The problem was, Olympic Mountain, a gourmet ice cream, could not be bought at the local grocery store. The only way to get their ice cream was by going to restaurants that served it, or by random happenstance as had happened to me. And they didn't have a Web site! It took me some time and determination, but I finally found a phone number for them. I called and convinced them to let me buy a gallon of their pumpkin ice cream. They were located a couple of hours from me, but I told them that I would meet their delivery truck at one of the restaurants it was delivering to -- and I did. I did this twice, so enamored was I of their pumpkin ice cream (which I could not find anywhere else).

Little did I know there was a little gem called Theno's Dairy right down Redmond-Woodinville Road, that serves fresh and natural gourmet ice cream. The other day I set off for home after work, and I had seen that the freeways were horrendous. I turned on my GPS, told it to avoid highways, and followed its instructions. About 5 miles later, surrounded by farmland (or at least it looked it to me), I saw a low-tech sign announcing that pumpkin ice cream was now available.
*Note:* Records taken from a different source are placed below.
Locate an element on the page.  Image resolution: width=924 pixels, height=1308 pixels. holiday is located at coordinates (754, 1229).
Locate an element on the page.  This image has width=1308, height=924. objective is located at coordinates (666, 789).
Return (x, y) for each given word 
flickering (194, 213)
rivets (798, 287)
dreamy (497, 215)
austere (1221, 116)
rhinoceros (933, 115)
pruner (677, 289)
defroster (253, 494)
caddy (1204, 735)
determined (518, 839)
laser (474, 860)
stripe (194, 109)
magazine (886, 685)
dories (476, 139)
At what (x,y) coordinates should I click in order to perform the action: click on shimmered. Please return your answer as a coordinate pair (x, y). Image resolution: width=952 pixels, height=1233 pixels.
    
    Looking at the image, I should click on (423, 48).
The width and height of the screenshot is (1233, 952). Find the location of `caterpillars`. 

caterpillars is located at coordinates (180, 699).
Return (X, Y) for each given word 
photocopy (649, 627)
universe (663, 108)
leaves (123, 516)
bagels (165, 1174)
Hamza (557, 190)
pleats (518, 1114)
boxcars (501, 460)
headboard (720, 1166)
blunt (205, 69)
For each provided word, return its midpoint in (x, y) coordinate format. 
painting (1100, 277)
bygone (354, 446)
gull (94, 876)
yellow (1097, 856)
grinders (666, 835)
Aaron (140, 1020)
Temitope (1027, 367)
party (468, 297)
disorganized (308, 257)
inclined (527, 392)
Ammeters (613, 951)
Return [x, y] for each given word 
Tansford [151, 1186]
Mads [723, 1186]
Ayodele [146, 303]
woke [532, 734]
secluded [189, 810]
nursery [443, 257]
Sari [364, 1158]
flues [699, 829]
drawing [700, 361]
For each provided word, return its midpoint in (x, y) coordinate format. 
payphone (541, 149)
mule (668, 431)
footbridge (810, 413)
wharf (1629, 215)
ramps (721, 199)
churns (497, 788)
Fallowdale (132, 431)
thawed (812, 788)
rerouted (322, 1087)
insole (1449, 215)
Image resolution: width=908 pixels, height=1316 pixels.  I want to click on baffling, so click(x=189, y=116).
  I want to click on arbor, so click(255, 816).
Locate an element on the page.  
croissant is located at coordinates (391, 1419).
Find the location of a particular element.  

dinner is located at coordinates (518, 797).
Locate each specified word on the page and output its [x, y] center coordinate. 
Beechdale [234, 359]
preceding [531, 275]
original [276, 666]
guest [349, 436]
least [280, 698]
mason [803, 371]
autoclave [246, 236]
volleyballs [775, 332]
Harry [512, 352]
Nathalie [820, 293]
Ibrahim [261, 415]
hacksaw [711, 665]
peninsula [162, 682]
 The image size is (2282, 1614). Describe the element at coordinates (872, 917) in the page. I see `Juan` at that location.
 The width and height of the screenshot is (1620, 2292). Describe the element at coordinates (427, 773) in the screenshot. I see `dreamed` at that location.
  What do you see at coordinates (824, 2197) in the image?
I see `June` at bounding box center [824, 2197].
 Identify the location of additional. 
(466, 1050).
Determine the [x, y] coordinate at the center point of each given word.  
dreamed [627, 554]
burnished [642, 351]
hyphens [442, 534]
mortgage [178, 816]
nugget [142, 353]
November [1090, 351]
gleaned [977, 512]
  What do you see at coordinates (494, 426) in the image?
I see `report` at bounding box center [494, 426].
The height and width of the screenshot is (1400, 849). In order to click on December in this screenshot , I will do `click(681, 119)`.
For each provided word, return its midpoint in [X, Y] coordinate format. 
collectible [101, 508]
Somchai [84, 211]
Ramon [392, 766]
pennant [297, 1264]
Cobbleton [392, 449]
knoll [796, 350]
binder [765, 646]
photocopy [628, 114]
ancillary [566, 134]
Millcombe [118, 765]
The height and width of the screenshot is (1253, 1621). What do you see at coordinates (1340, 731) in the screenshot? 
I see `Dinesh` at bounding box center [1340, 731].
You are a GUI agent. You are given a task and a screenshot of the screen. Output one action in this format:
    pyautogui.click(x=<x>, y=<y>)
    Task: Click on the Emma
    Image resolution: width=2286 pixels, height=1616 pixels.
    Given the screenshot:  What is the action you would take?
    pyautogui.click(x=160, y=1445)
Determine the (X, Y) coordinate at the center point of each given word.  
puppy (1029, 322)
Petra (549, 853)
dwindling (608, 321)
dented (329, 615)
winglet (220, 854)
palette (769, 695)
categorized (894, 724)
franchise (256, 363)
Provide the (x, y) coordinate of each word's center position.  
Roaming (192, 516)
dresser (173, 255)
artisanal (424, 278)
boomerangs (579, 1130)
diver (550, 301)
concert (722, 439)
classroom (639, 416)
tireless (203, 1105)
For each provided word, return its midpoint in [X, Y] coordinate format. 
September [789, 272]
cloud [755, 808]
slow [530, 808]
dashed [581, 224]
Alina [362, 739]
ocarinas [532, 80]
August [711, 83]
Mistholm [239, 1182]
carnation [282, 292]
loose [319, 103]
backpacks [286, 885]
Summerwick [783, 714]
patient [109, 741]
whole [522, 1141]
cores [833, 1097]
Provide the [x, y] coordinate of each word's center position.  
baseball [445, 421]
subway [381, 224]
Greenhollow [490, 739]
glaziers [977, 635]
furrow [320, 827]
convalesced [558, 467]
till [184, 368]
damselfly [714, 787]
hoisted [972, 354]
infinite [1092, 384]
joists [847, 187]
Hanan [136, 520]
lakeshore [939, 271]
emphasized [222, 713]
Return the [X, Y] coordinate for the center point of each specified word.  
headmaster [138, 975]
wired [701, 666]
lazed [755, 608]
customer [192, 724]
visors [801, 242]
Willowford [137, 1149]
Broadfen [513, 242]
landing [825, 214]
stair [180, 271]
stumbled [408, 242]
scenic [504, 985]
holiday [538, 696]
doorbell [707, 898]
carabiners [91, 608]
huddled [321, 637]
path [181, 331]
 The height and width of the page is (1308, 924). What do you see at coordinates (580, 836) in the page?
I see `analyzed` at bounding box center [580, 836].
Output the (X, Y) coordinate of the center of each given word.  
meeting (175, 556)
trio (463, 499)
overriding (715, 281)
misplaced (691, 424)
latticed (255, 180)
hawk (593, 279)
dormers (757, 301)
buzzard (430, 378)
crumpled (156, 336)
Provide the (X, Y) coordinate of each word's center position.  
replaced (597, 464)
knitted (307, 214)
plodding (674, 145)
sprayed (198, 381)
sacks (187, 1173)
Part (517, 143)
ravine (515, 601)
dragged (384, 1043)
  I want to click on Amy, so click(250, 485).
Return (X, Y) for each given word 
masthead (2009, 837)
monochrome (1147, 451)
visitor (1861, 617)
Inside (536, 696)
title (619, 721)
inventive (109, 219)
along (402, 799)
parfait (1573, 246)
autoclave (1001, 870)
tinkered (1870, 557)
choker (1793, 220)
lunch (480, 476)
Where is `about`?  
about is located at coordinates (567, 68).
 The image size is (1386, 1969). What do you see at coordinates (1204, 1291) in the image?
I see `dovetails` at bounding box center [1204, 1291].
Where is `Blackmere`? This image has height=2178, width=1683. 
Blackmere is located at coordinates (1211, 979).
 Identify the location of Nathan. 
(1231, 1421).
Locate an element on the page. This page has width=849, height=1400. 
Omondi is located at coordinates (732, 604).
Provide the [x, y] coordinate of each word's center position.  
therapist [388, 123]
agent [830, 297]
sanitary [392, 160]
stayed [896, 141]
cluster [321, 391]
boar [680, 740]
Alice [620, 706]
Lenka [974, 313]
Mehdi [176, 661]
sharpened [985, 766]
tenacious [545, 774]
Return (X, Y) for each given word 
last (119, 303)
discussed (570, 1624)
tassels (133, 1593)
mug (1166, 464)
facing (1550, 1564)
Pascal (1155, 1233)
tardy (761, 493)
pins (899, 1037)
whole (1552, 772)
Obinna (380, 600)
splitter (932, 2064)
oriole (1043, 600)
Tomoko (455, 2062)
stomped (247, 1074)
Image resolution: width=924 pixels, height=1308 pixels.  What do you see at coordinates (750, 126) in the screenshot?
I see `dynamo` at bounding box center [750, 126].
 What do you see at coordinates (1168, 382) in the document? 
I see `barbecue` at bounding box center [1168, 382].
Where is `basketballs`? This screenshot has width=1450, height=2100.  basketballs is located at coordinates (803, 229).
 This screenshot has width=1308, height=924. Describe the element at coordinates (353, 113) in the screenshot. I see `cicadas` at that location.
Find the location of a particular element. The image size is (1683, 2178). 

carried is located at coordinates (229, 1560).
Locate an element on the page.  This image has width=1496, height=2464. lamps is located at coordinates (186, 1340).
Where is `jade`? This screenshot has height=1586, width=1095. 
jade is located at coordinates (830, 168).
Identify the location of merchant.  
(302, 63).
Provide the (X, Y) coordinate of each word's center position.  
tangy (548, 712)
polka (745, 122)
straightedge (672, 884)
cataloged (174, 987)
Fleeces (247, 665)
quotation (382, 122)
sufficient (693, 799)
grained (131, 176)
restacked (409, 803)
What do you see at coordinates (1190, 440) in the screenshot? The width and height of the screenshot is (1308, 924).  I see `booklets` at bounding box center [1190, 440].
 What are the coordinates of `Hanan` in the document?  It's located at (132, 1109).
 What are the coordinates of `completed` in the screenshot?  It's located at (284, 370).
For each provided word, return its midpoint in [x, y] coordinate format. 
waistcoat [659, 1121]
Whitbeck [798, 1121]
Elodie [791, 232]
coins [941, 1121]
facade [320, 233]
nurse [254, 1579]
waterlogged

Intrigued, I turned into the parking lot. The place was a bit dilapidated, but the ice cream looked good and there were other patrons that trickled in and out at a steady stream. After some consideration I grabbed one of their pre-packed half gallons of pumpkin ice cream -- it was only $6.99 so was worth the risk even if it turned out to be imitation flavored dreck.

The only problem with Theno's is that it's closer to my work place than my home, and given that it's ice cream, distance matters. It was a bit melted when I finally got home, but not terribly so. I carved out a couple of scoops, and tasted it.


Here was an ice cream that rivaled Olympic Mountain's pumpkin, and it was so much more attainable! The ice cream had a richness of flavor that I found unusual, and appealing.

Thank you, Theno's. Now I don't have to be the weird girl who stalks ice cream delivery trucks to restaurants.